Please copy, exactly as they appear below, the lines from the one containing "Adauga in cos (793, 409)" through the one containing "[Youtube] (622, 2265)".
**** Dataset entries ****
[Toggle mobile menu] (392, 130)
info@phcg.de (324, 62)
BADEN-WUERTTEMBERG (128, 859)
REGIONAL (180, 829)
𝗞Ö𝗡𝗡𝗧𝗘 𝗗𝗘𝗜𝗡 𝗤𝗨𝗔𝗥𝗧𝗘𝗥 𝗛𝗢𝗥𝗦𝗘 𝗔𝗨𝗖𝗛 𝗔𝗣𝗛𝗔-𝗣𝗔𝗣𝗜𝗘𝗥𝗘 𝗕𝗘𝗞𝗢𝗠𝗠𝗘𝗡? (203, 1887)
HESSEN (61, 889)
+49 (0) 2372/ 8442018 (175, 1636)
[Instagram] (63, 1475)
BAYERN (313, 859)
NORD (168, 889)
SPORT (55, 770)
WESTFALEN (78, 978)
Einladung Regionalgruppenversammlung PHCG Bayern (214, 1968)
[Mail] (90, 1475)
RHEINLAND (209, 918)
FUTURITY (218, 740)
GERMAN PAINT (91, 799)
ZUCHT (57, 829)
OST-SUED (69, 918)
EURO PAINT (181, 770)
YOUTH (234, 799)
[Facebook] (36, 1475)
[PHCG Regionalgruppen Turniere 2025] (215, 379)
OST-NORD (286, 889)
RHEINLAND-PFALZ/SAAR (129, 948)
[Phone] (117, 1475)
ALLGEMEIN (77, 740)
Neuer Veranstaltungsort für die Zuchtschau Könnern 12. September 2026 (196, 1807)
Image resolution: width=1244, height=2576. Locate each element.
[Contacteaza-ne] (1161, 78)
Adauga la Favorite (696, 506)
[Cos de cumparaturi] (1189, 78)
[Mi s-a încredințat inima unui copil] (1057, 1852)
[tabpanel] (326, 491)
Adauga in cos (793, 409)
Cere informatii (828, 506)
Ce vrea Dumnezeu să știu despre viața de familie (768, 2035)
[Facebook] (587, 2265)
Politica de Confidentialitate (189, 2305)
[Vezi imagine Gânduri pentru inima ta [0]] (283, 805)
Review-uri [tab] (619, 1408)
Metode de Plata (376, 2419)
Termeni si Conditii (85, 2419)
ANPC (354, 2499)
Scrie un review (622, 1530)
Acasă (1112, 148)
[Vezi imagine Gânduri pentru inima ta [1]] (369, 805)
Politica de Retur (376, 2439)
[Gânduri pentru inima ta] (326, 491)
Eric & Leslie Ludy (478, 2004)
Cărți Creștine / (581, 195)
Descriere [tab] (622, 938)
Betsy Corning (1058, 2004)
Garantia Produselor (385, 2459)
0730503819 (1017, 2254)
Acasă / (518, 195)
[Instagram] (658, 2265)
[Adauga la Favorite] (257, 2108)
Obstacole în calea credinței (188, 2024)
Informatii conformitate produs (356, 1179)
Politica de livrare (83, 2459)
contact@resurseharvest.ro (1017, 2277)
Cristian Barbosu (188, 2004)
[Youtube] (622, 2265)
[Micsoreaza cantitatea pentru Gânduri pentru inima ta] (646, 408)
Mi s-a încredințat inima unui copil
****
Answer box:
Adauga in cos (793, 409)
Cere informatii (828, 506)
Ce vrea Dumnezeu să știu despre viața de familie (768, 2035)
[Facebook] (587, 2265)
Politica de Confidentialitate (189, 2305)
[Vezi imagine Gânduri pentru inima ta [0]] (283, 805)
Review-uri [tab] (619, 1408)
Metode de Plata (376, 2419)
Termeni si Conditii (85, 2419)
ANPC (354, 2499)
Scrie un review (622, 1530)
Acasă (1112, 148)
[Vezi imagine Gânduri pentru inima ta [1]] (369, 805)
Politica de Retur (376, 2439)
[Gânduri pentru inima ta] (326, 491)
Eric & Leslie Ludy (478, 2004)
Cărți Creștine / (581, 195)
Descriere [tab] (622, 938)
Betsy Corning (1058, 2004)
Garantia Produselor (385, 2459)
0730503819 (1017, 2254)
Acasă / (518, 195)
[Instagram] (658, 2265)
[Adauga la Favorite] (257, 2108)
Obstacole în calea credinței (188, 2024)
Informatii conformitate produs (356, 1179)
Politica de livrare (83, 2459)
contact@resurseharvest.ro (1017, 2277)
Cristian Barbosu (188, 2004)
[Youtube] (622, 2265)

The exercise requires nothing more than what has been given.